## Task brief
Starting at the beginning of the items and ending with the line that contains "The width and", arrange those lines as a JSON list of strings, one string per line, skipping any blank lines.

§

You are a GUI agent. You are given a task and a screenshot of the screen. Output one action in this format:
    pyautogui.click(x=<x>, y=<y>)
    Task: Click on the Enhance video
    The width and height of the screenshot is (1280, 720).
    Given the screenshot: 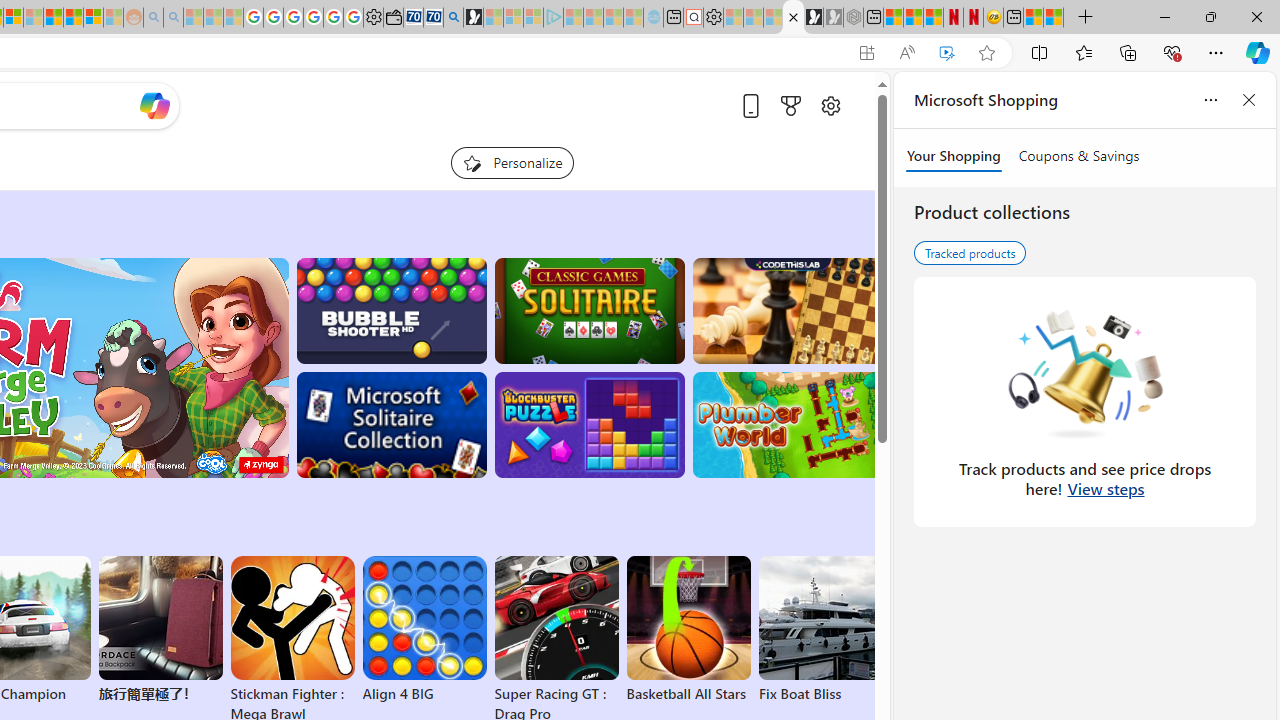 What is the action you would take?
    pyautogui.click(x=946, y=53)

§

## Answer to this exercise
[
  "You are a GUI agent. You are given a task and a screenshot of the screen. Output one action in this format:",
  "    pyautogui.click(x=<x>, y=<y>)",
  "    Task: Click on the Enhance video",
  "    The width and height of the screenshot is (1280, 720)."
]